Une estimation empirique nous montre que même dans les cas plutôt rares où l'opération s'est déroulée sans problèmes et sans infection, tout au plus 50 % d'amélioration visuelle pourrait être observée. Mais dans la majorité des cas, les résultats sont pires que si aucune intervention n'avait été tentée.

Serait-il possible de mieux encadrer et former les abaisseurs pour qu'ils puissent être plus efficaces et rendre de meilleurs services? La réponse est complexe car, d'une part, ces opérateurs ne reconnaissent pas la nécessité d'une formation théorique ou même pratique, et d'autre part, la technique même de l'abaissement n'a pas fait l'objet d'études scientifiques sérieuses.

Par ailleurs, dans certaines régions, les abaisseurs demeurent la seule ressource accessible pour ceux qui souffrent de cataracte.

Si l'abaissement était alors connu comme technique pour améliorer la vision, on n'en savait que très peu sur la physiologie de la vision. L'idée la plus répandue était que le cristallin était le siège de la vision. Il faudra attendre qu'un célèbre astronome, Johannes Keppler, très intéressé par les lentilles, les chambres noires et les miroirs, pour comprendre que la vision s'effectuait dans la rétine et que le cristallin ne faisait que focaliser les rayons lumineux sur celle-ci. Il émit aussi l'hypothèse que la cataracte n'était pas une membrane qui se développait sur le cristallin mais bien une opacification de celui-ci. Il publia ses idées dès 1610, mais il faudra attendre un siècle avant qu'elles ne soient reprises.

Ainsi, en 1705, le Dr Pierre Brisseau décrit les résultats de ses autopsies, dans lesquelles il démontre que la cataracte est vraiment une opacification du cristallin, ce que confirme Antoine Maître-Jean par ses expériences effectuées sur des animaux dès 1907.

Le véritable pionnier fut un chirurgien français né en 1693. Durant sa carrière, il aurait opéré pas moins de 206 cataractes, dont 182 avec succès.
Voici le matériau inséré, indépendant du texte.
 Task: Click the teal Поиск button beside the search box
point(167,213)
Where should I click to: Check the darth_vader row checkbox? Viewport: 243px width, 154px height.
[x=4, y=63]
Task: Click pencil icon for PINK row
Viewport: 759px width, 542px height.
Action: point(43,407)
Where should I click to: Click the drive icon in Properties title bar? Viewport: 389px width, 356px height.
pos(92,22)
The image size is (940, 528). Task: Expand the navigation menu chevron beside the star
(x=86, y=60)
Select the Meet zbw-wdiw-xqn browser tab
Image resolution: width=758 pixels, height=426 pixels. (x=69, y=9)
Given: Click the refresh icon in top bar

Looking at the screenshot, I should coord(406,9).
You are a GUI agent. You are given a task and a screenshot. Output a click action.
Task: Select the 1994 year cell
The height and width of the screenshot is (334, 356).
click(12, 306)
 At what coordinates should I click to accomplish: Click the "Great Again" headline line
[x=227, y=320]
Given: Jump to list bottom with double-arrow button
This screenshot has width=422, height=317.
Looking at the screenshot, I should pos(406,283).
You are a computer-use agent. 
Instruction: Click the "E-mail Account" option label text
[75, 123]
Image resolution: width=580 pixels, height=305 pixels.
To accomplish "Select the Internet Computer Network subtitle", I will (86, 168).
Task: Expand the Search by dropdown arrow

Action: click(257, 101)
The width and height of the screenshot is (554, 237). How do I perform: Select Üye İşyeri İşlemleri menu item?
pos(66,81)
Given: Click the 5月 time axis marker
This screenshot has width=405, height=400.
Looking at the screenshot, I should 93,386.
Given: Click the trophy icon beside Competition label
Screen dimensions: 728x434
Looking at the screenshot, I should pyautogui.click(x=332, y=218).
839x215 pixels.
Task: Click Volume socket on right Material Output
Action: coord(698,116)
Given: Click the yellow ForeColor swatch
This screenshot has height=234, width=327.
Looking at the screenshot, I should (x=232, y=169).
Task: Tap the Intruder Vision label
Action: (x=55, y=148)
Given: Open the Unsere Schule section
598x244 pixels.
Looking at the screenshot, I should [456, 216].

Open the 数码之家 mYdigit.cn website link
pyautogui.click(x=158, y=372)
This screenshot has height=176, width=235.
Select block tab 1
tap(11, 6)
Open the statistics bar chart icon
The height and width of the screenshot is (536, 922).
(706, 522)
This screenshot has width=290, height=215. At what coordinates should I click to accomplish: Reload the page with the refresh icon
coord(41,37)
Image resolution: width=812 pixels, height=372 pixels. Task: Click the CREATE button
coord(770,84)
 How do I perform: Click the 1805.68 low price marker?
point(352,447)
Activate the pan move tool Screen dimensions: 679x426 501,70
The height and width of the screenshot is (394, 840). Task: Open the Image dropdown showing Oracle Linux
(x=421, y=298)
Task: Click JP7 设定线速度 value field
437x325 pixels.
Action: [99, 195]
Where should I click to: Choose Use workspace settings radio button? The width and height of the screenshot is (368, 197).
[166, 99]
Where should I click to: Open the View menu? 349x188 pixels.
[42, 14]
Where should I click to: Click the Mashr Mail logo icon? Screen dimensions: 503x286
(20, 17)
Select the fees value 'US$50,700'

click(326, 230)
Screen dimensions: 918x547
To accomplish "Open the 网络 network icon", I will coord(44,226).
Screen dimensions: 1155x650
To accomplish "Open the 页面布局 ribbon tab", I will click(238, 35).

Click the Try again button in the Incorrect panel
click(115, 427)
Mais on ignore qu'elle fut l'acuité visuelle de ces succès. Le docteur Jacques Daviel mit au point la technique de l'extraction de la cataracte. Non seulement il réussissait à abaisser la cataracte, mais il l'extrayait complètement, ce qui provoqua une scission entre les tenants de l'abaissement et ceux de l'extraction. Il faut noter que la technique de l'abaissement survécut en France jusqu'au milieu du XIXème siècle.

Plusieurs autres améliorations à la technique de l'extraction du Dr Daviel virent successivement le jour. Le champion incontesté de l'extraction complète du cristallin fut le Dr Georg Joseph Beer (1763-1821). Ainsi Friedrich Jaeger, qui œuvra longtemps comme assistant du Dr Beer, proposa une incision de la cornée supérieure permettant à la paupière de maintenir en place le volet cornéen. Plus tard, au milieu des années 1800, Albert Mooren suggéra une iridectomie et Albert Von Graefe, élève brillant de Jaeger, proposa une incision linéaire périphérique, technique qui fut adoptée par tous les ophtalmologistes. Deux techniques d'anesthésie allait simplifier grandement le travail des ophtalmologistes : Carl Koler inventa l'anesthésie locale par cocaïne, et Anton Elschnig arriva en 1865 avec l'injection rétrobulbaire d'anesthésiant.

L'ère moderne

Au milieu des années 1950, le docteur Joaquin Barraquer, dont le père et le grand-père avaient été ophtalmologistes, met au point un microscope pour pouvoir effectuer plus efficacement les chirurgies oculaires.

En 1962, Charles Kelman a développé la technique de la phako-émulsification, qui permet de fragmenter le cristallin tout en ne réalisant qu'une très petite incision (quelques millimètres). Dès la fin des années 1940, les premiers essais pour implanter des cristallins artificiels furent tentés par Harold Ridley en Angleterre, mais il faudra attendre 1972 pour que Cornelius Binkhorst modifie ces lentilles, qui deviennent dès lors à la hauteur des attentes.

En Californie en 1989, le premier laser chirurgical en ophtalmologie fut mis au point. Depuis, d'autres types de laser ont vu le jour, permettant des chirurgies de la cataracte sans douleur et extrêmement performantes.